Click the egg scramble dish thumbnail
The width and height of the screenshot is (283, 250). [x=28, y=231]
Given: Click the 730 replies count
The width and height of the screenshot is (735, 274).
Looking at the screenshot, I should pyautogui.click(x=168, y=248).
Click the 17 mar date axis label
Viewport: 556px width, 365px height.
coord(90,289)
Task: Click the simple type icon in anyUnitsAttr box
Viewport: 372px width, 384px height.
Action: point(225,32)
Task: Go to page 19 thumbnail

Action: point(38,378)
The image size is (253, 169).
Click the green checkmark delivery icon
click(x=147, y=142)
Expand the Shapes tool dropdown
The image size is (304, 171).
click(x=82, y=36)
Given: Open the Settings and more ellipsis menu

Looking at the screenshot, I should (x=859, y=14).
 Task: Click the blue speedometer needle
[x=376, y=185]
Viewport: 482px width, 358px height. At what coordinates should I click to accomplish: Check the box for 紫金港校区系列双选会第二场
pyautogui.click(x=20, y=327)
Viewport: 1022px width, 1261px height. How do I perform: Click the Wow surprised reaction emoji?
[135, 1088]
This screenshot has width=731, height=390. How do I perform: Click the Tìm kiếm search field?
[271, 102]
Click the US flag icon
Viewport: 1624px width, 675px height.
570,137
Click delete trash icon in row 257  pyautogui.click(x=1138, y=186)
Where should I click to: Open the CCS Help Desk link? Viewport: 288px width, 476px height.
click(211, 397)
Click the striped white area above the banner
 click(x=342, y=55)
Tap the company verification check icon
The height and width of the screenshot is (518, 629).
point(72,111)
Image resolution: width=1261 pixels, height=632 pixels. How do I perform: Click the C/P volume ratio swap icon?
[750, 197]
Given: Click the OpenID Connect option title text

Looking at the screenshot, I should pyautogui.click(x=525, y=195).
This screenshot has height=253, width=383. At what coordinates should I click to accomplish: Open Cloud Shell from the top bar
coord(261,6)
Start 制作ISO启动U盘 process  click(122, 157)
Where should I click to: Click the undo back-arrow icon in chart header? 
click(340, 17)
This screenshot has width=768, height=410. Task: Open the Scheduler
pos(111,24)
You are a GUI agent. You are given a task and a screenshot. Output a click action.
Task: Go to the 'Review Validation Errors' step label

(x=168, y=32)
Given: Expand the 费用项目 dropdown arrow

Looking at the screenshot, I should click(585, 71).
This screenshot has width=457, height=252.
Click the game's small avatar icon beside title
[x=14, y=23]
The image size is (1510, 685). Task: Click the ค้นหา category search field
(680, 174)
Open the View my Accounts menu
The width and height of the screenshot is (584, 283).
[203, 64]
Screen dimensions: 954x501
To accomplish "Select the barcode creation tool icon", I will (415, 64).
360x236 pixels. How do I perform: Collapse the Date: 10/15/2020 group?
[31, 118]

════════

#### [Work instructions]
The full set of entries above should be given again exactly.

#### [Reply]
Click the egg scramble dish thumbnail
The width and height of the screenshot is (283, 250). [x=28, y=231]
Given: Click the 730 replies count
The width and height of the screenshot is (735, 274).
Looking at the screenshot, I should pyautogui.click(x=168, y=248).
Click the 17 mar date axis label
Viewport: 556px width, 365px height.
coord(90,289)
Task: Click the simple type icon in anyUnitsAttr box
Viewport: 372px width, 384px height.
Action: point(225,32)
Task: Go to page 19 thumbnail

Action: point(38,378)
The image size is (253, 169).
Click the green checkmark delivery icon
click(x=147, y=142)
Expand the Shapes tool dropdown
The image size is (304, 171).
click(x=82, y=36)
Given: Open the Settings and more ellipsis menu

Looking at the screenshot, I should (x=859, y=14).
 Task: Click the blue speedometer needle
[x=376, y=185]
Viewport: 482px width, 358px height. At what coordinates should I click to accomplish: Check the box for 紫金港校区系列双选会第二场
pyautogui.click(x=20, y=327)
Viewport: 1022px width, 1261px height. How do I perform: Click the Wow surprised reaction emoji?
[135, 1088]
This screenshot has width=731, height=390. How do I perform: Click the Tìm kiếm search field?
[271, 102]
Click the US flag icon
Viewport: 1624px width, 675px height.
570,137
Click delete trash icon in row 257  pyautogui.click(x=1138, y=186)
Where should I click to: Open the CCS Help Desk link? Viewport: 288px width, 476px height.
click(211, 397)
Click the striped white area above the banner
 click(x=342, y=55)
Tap the company verification check icon
The height and width of the screenshot is (518, 629).
point(72,111)
Image resolution: width=1261 pixels, height=632 pixels. How do I perform: Click the C/P volume ratio swap icon?
[750, 197]
Given: Click the OpenID Connect option title text

Looking at the screenshot, I should pyautogui.click(x=525, y=195).
This screenshot has height=253, width=383. At what coordinates should I click to accomplish: Open Cloud Shell from the top bar
coord(261,6)
Start 制作ISO启动U盘 process  click(122, 157)
Where should I click to: Click the undo back-arrow icon in chart header? 
click(340, 17)
This screenshot has width=768, height=410. Task: Open the Scheduler
pos(111,24)
You are a GUI agent. You are given a task and a screenshot. Output a click action.
Task: Go to the 'Review Validation Errors' step label

(x=168, y=32)
Given: Expand the 费用项目 dropdown arrow

Looking at the screenshot, I should click(585, 71).
This screenshot has width=457, height=252.
Click the game's small avatar icon beside title
[x=14, y=23]
The image size is (1510, 685). Task: Click the ค้นหา category search field
(680, 174)
Open the View my Accounts menu
The width and height of the screenshot is (584, 283).
[203, 64]
Screen dimensions: 954x501
To accomplish "Select the barcode creation tool icon", I will (415, 64).
360x236 pixels. How do I perform: Collapse the Date: 10/15/2020 group?
[31, 118]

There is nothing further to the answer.